▸ Problem to work on: Find every line in the records that contains the string "Open" and copy each one out in full.
[start Materials provided]
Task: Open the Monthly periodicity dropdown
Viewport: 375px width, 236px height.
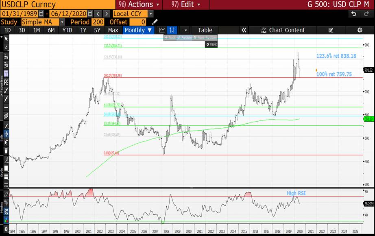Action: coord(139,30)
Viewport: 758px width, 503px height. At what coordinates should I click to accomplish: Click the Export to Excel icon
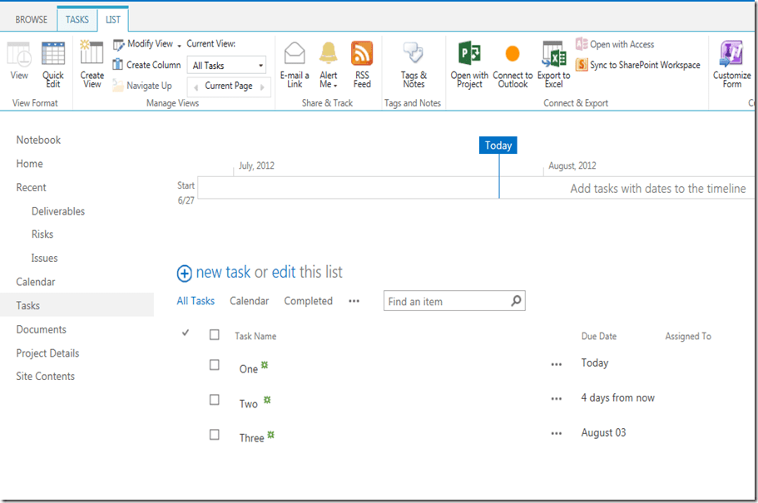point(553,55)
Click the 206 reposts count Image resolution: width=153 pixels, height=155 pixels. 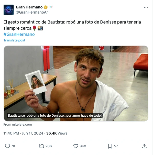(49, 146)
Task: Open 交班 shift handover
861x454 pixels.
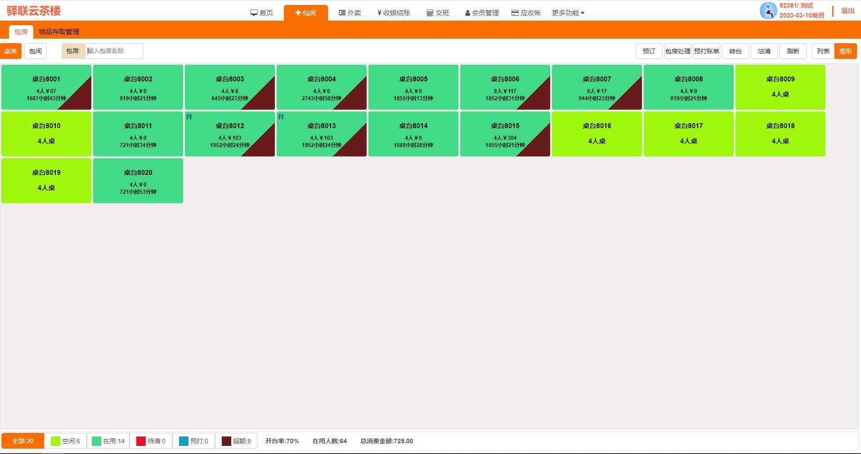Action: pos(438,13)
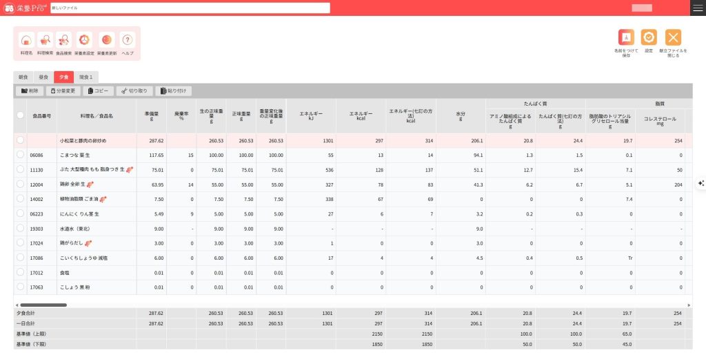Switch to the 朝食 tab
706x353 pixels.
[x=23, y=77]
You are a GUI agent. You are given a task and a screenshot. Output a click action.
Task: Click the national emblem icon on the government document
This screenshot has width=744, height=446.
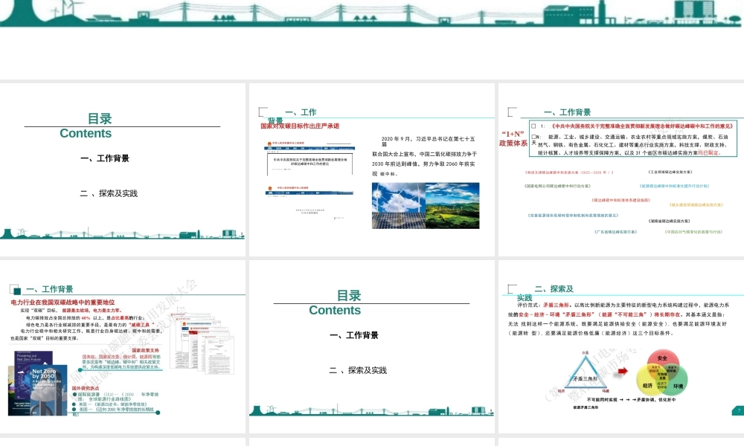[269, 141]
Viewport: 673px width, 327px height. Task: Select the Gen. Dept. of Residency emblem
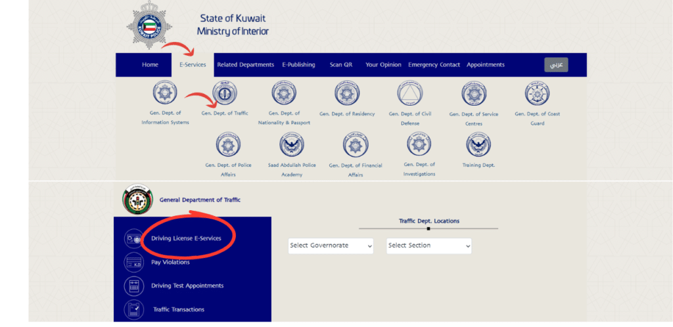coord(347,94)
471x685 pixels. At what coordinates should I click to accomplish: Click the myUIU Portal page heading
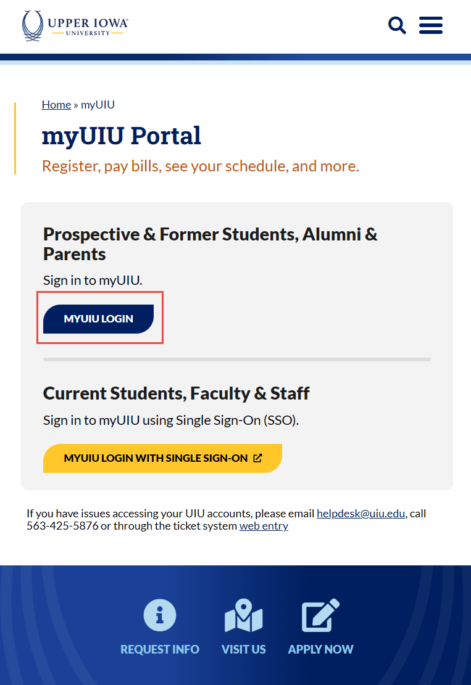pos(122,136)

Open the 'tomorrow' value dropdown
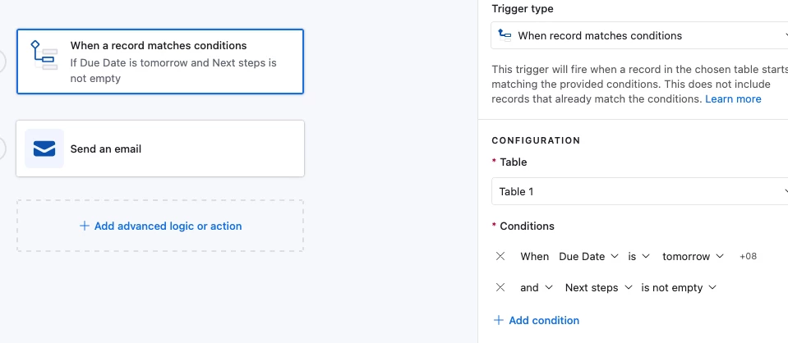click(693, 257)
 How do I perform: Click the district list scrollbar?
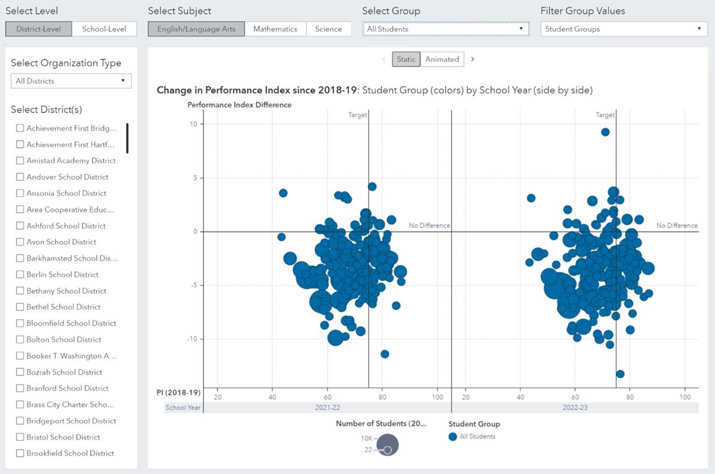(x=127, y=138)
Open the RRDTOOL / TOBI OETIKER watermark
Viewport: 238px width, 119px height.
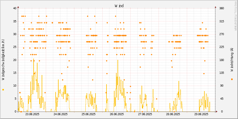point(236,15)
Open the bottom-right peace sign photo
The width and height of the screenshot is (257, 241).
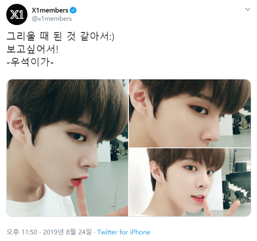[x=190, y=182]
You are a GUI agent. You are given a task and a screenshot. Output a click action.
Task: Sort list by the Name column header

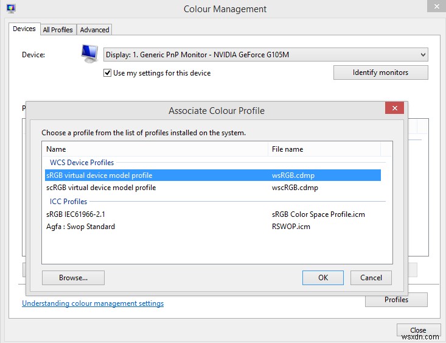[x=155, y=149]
[end Materials provided]
[start Materials provided]
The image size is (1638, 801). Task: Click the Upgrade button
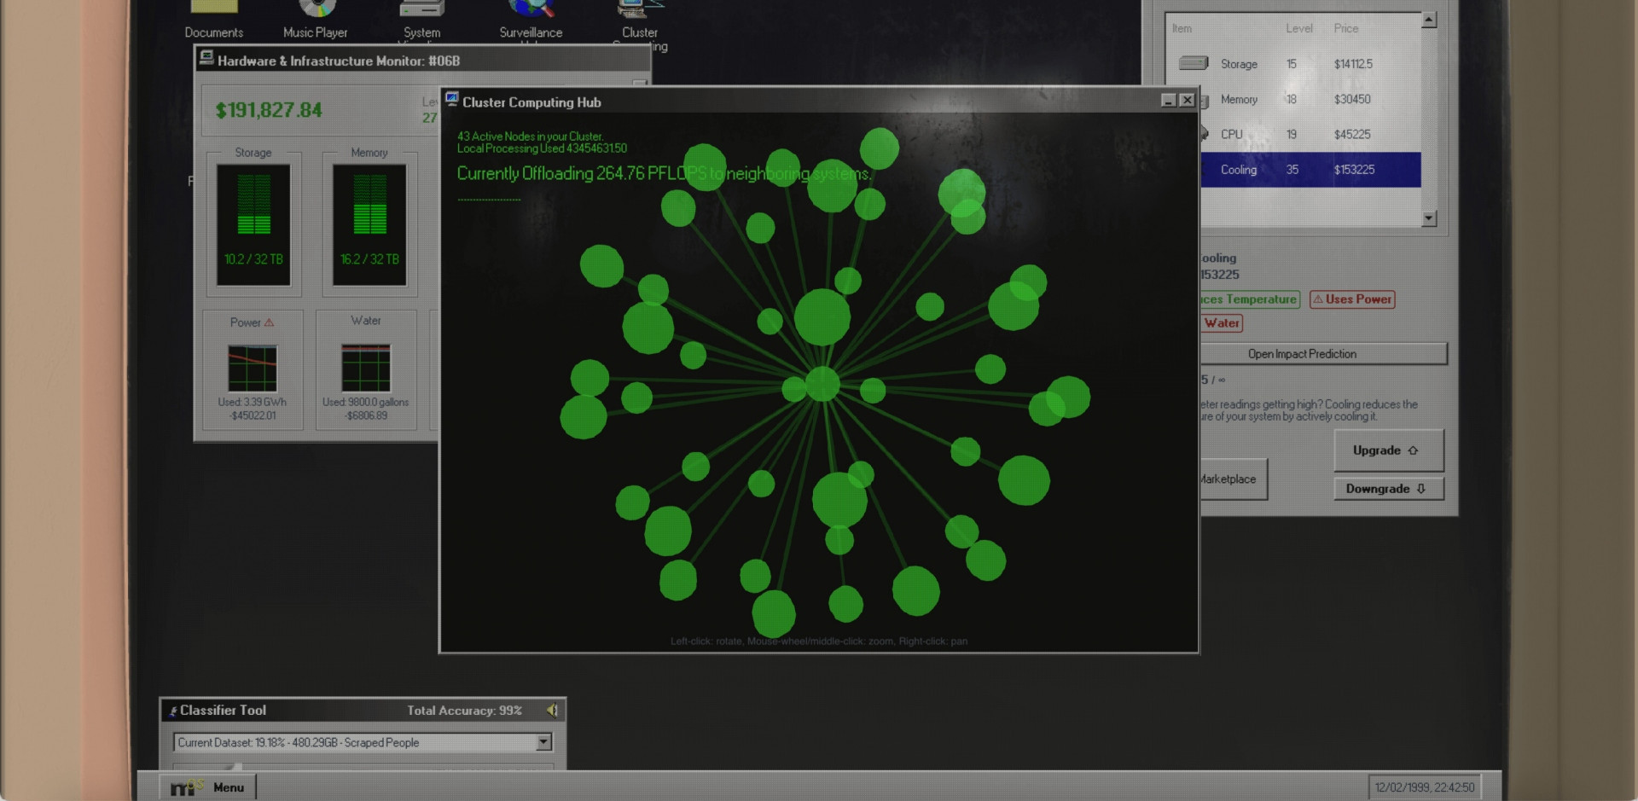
[end Materials provided]
[start Materials provided]
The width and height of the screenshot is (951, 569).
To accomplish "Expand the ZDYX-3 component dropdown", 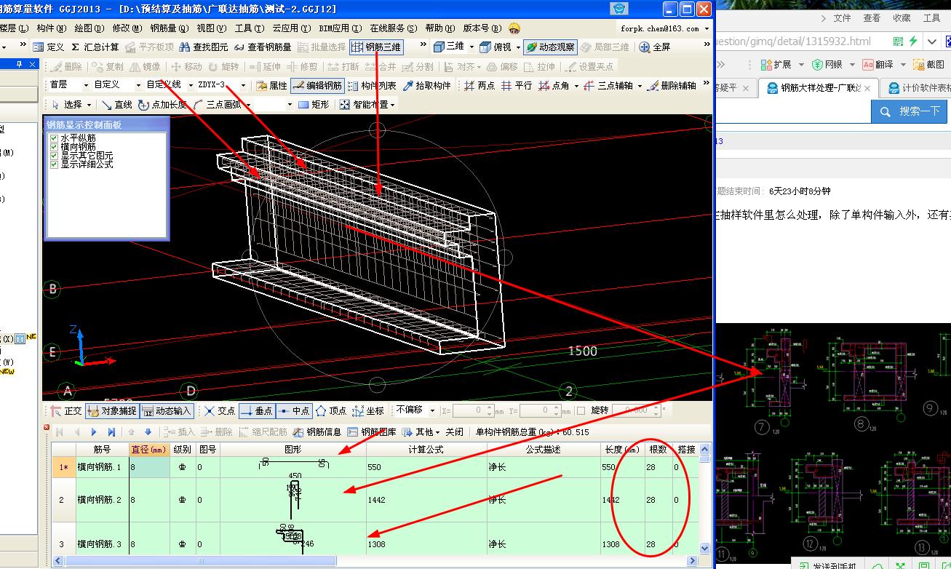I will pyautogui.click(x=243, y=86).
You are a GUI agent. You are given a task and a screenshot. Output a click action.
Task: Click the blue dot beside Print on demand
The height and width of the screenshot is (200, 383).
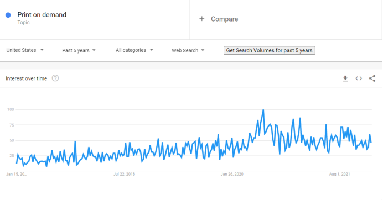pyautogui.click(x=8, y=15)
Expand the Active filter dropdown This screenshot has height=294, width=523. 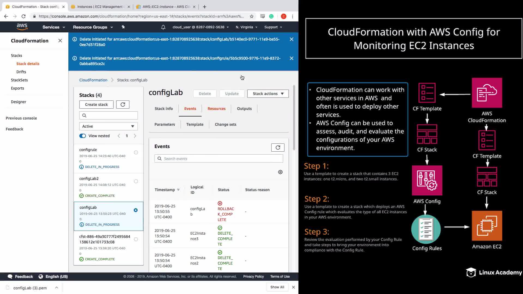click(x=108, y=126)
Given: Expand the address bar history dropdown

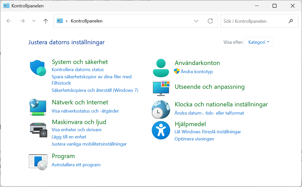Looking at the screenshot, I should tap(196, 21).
[end Materials provided]
▸ Task solution:
Task: Open the Monthly periodicity dropdown
Task: Open 交班 shift handover
Open the 'tomorrow' value dropdown
Open the RRDTOOL / TOBI OETIKER watermark
Open the bottom-right peace sign photo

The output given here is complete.